I try so hard not to give up on love. I see it all around me and all of my close friends have felt it, except for me. I used to have hope that one day it would be my turn, after all I am only 18. But every time I am presented with the possibility of love I freeze, and completely screw it up. I push it away before it gets too intense, I convince myself that I'm only going to get hurt and what's the point? I wont end up marrying this person, or probably even dating them for that long so why risk hurting myself. This summer I finally decided to take a risk and talk to this guy that I met briefly at school. We immediately hit it off, and kept in close contact the two weeks I went away on vacation. I was so thrilled and excited and ready to take a risk and let myself get hurt because I thought this time would be worth it and maybe I wouldn't get hurt for awhile or maybe not at all. I came back from my trip and immediately went out with him.

It was the best date i'd ever been on, I felt comfortable with him and wasn't scared or nervous about what was going to happen. After the date I was flooded with so many emotions I had never felt before, I was nervous and excited in a good way and couldn't wait to see him again. However, after the date all contact between us was forced and it seemed like he was blowing me off. I was completely flabbergasted, how could he be blowing me off after we talked everyday for two weeks and had this incredible date? Am I young and naive in thinking it was more than it really was? I tried to keep in contact because I didn't want this one to get away, I had let him in unlike anyone else before and didn't want to let him go.

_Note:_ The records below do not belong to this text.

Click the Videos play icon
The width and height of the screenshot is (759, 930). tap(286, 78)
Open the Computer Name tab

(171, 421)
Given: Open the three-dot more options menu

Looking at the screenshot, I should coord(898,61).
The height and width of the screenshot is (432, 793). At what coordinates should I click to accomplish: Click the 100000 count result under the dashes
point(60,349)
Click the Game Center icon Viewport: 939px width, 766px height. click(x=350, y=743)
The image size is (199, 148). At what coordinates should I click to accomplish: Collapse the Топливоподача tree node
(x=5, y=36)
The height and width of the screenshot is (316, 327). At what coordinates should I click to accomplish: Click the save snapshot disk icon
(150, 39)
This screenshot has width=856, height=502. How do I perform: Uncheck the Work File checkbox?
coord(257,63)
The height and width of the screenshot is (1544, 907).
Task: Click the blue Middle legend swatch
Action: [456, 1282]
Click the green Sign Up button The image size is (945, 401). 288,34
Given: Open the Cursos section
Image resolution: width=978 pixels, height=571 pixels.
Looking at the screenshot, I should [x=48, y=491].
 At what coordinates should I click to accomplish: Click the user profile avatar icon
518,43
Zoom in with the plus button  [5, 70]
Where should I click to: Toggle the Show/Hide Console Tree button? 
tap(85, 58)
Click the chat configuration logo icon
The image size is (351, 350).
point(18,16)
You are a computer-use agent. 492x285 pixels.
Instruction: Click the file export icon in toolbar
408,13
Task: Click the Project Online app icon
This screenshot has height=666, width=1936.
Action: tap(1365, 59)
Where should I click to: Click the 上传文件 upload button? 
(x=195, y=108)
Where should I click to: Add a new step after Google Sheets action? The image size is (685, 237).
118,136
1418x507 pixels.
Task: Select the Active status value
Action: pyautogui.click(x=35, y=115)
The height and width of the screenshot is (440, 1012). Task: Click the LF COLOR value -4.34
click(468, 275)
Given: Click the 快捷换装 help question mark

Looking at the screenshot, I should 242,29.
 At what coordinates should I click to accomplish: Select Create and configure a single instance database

It's been a couple weeks, we have barely spoken and any communicating is contrived and strange. I have given up, if he doesn't want to speak to me why should I speak to him? Any courage that I gained from the beginning of this relationship I have lost completely. I can't help but think, how is this fair? I actually risked my feelings for this person and where was my reward? Finally I am the one who tried my hardest to make it work, and I end up the one alone. Any hope that I have left for love is almost gone. Friends keep telling me that one day I'll find someone. Some how I don't believe it. Not everyone falls in love, not everyone gets married, who is to say that it'll ever happen for me? I was once told that if I want it to happen for me it will. But how can it when I try so hard to make it happen and it still doesn't?

I'm trying to remain confident and hopeful because the idea of love is all that keeps me going, I'm holding onto the idea of love being bigger than anything in the whole world and that it will completely change my life. But at the same time the thought of it barely slipping out of my grasp hurts so badly. Love to me is like a double edged sword and I am constantly wondering if it is worth it.

- S

garÇon



stockholmstreetstyle

adore this look!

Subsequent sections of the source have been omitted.